Dedicated to the worship of the Destroyer, as the compassionate Lord Shiva is sometimes called, this night is considered one of the holiest in the calendar year. It awakens the inner spirit and destroys all evils in the Self. Devotees remain awake throughout the night, performing pujas and prayers, seeking Divine intervention to fight against all evils. Meditation is done in the night with the goal of achieving Self-awareness.
Regular yogic practices will tune the mind to stay awake and experience the powerful energy of Shivaratri.
Yogapedia explains Shivaratri
Celebrations take place throughout the night of Shivaratri. The planetary positions on this night are unique and, thus, there is an increase in energy levels. It is believed that on this day, Lord Shiva married the goddess, Parvati.
On Shivaratri, devotees visit temples to offer prayers, chant mantras and take part in the pujas performed throughout the night.
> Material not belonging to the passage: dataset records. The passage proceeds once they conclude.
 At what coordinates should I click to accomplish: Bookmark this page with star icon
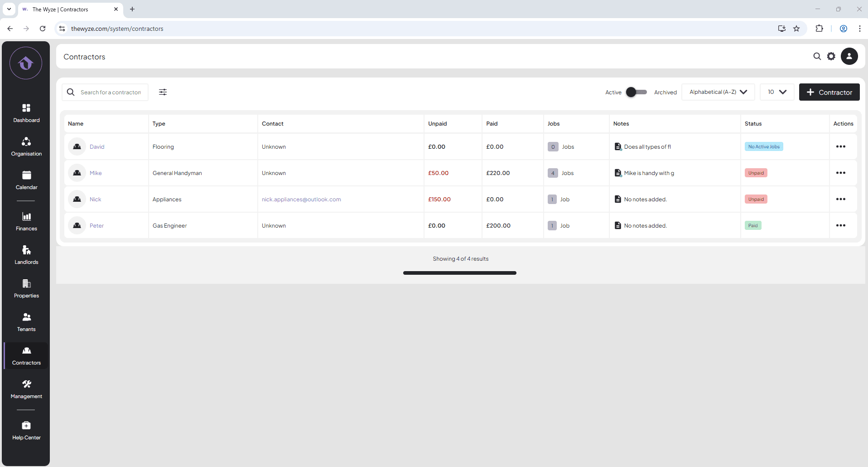[x=796, y=29]
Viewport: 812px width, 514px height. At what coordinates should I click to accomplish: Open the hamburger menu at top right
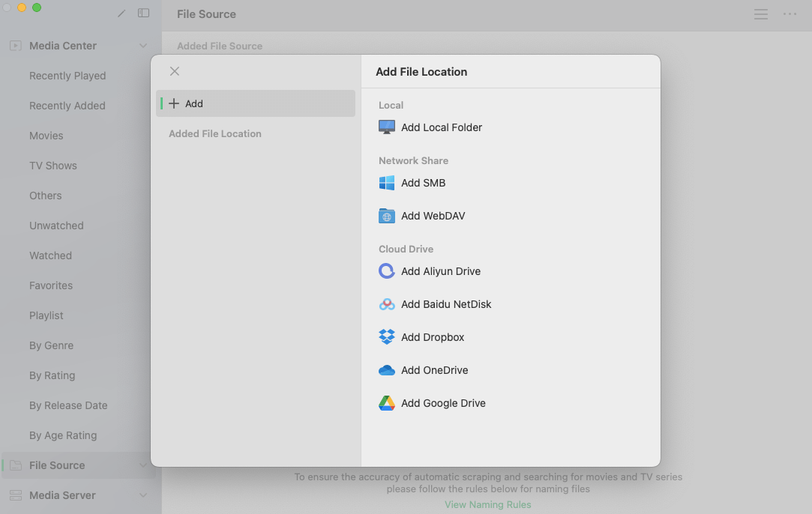click(760, 13)
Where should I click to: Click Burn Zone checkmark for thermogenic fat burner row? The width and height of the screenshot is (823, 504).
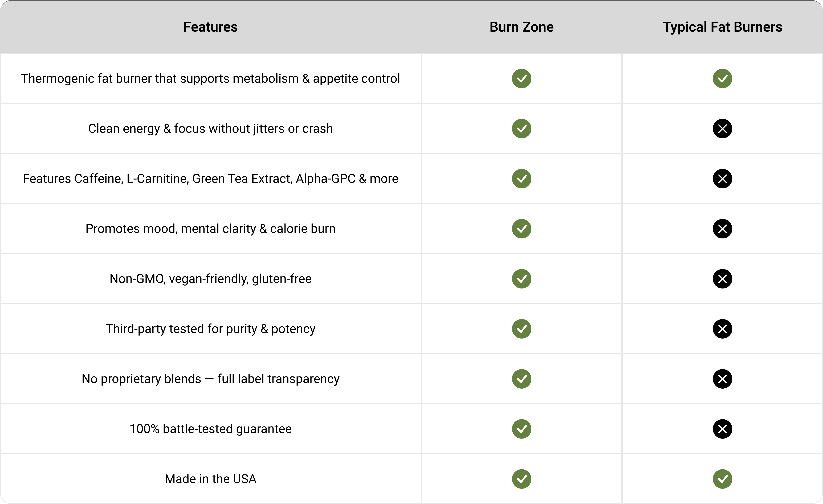[521, 78]
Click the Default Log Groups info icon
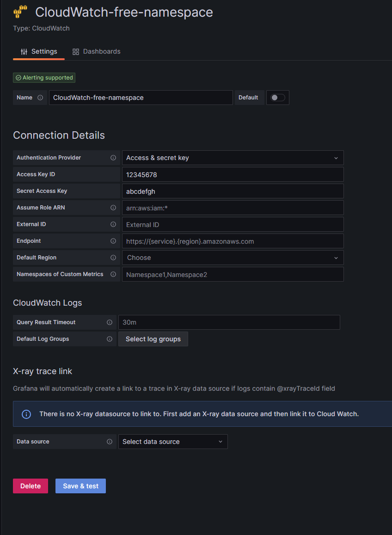Image resolution: width=392 pixels, height=535 pixels. coord(110,339)
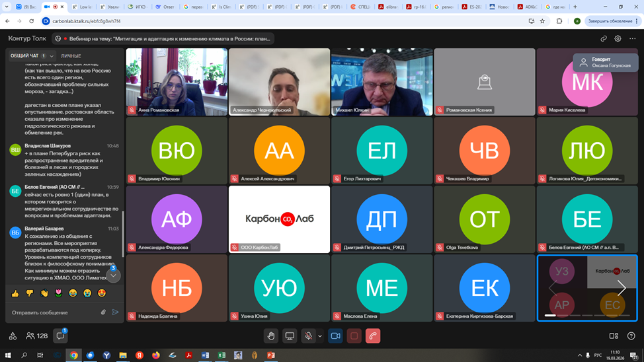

Bel leaves are offered to the god as it is believed that such offerings will absolve people of all sins and lead to liberation. According to yoga philosophy, Shiva is also known as Adi Yogi (First Yogi).
Shiva is considered to be the spine that was the source for all spiritual knowledge. Staying awake throughout the night of Shivaratri with the spine erect helps the devotee to experience a powerful upsurge of energy. Yoga can be used to further one's receptivity to this energy. It is best to assume a yogic pose that keeps the spine erect, but one that's simple enough to remain comfortably in the pose for a longer time.
It is also believed that it was on Maha Shivaratri that Lord Shiva performed Tandava, a dance that signifies creation, destruction, support, illusion and grace.